Images stay out. Everything else in the records is repeated exactly.

START Records for this exercise

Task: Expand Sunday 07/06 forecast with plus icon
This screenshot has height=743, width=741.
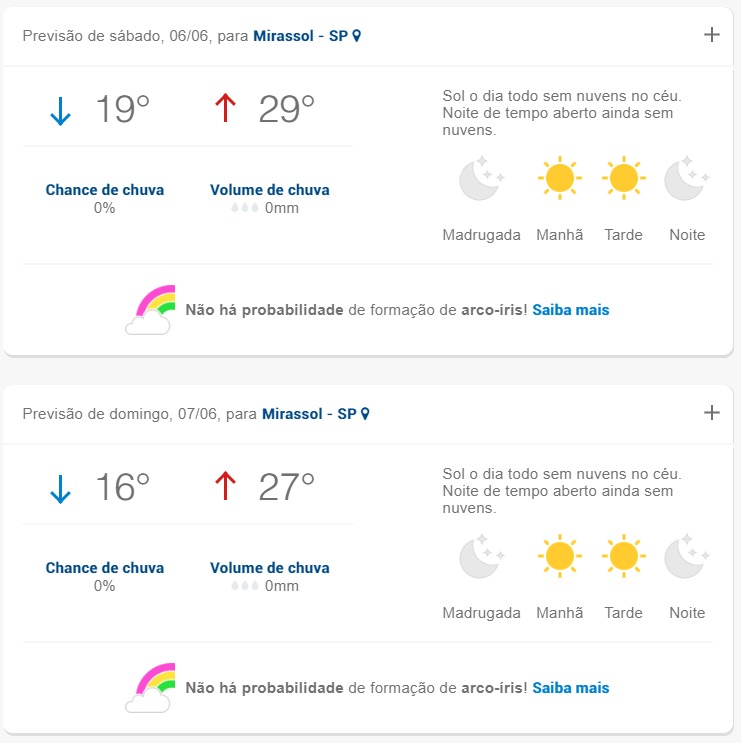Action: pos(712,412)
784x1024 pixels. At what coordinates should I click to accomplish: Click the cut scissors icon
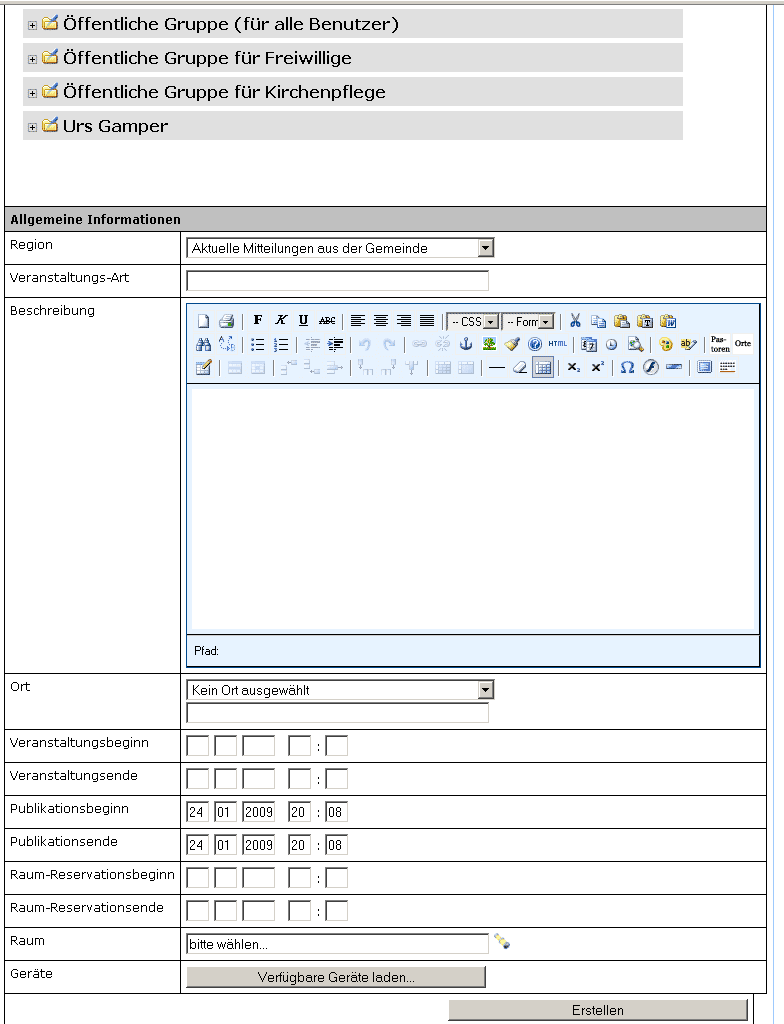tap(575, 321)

END Records for this exercise

Task output →
Task: Expand Sunday 07/06 forecast with plus icon
This screenshot has height=743, width=741.
Action: pos(712,412)
784x1024 pixels. At what coordinates should I click to accomplish: Click the cut scissors icon
tap(575, 321)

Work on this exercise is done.